In the previous paper [1] we presented general methods for detecting the evolution and dynamics of any one of the 255 fuzzy cellular automata (FCA) and showed that the method was applicable to all but nine of the 255 FCA. The main result there was that the limiting behavior of these FCA is decidable, except possibly for these nine, for finite initial configurations in a homogeneous background of zeros. Only six of these nine so called exceptional CA namely, FCA 172, 184, 202, 216, 226, and 228, appear to be interesting enough to warrant separate study, the other three, namely FCA 204, 228, and 240 being trivial.
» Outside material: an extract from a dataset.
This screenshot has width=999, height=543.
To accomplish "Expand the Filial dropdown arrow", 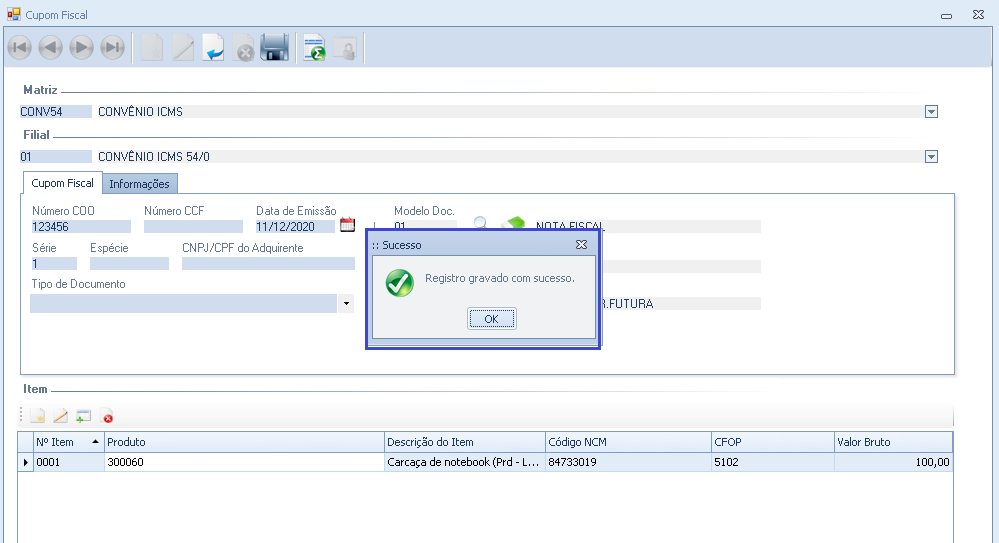I will pyautogui.click(x=931, y=157).
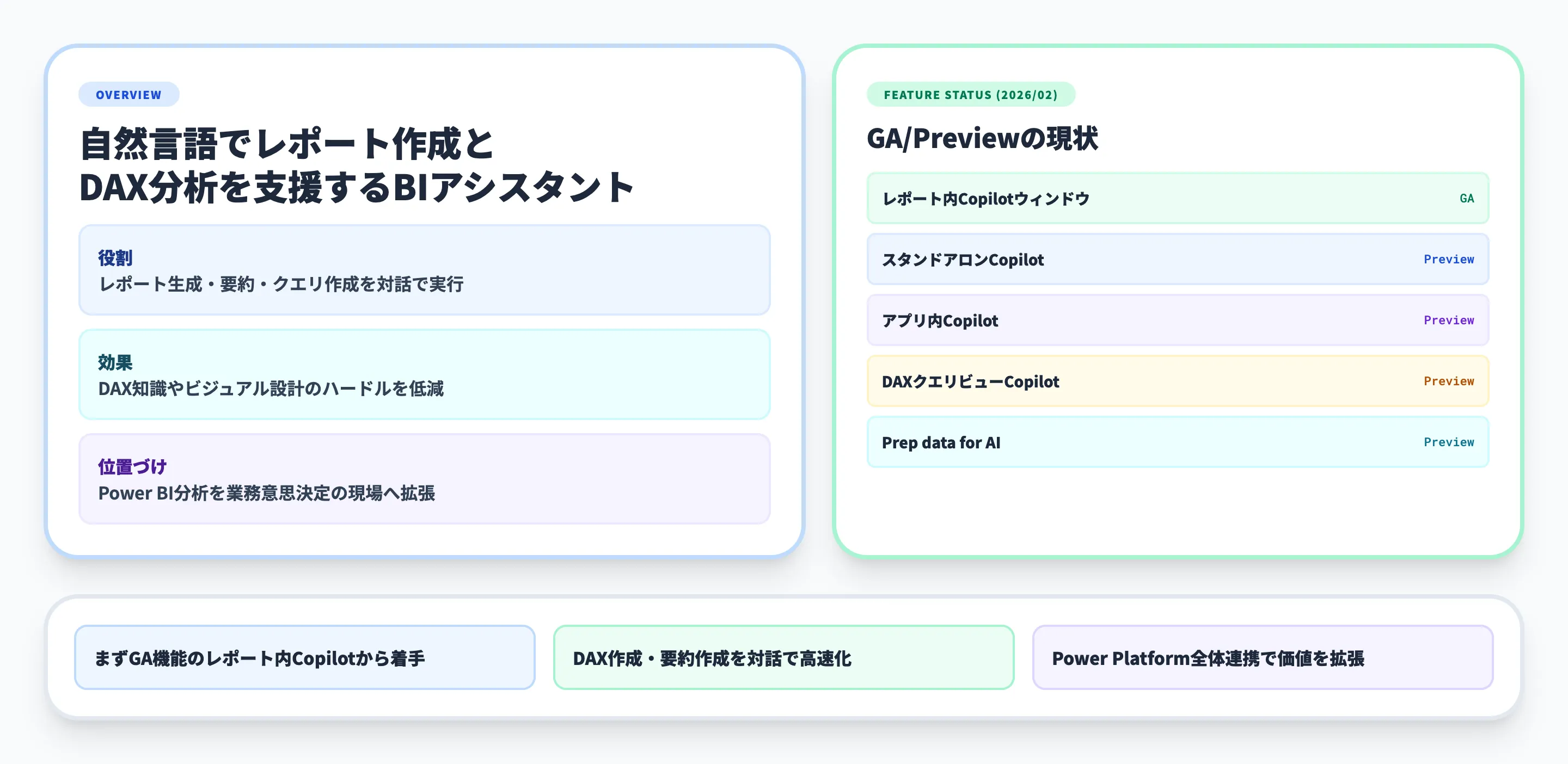Click the 役割 section heading

tap(115, 258)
In this paper we study the exceptional FCA 184, a cellular automaton that admits a continuum of fixed points, namely the interval [0,1]. This FCA is of interest because the general technique developed in [1] fails for the determination of its asymptotics. We show, in particular, that the asymptotic evolution of FCA 184 from any finite initial including random configuration of non-zero cells is decidable.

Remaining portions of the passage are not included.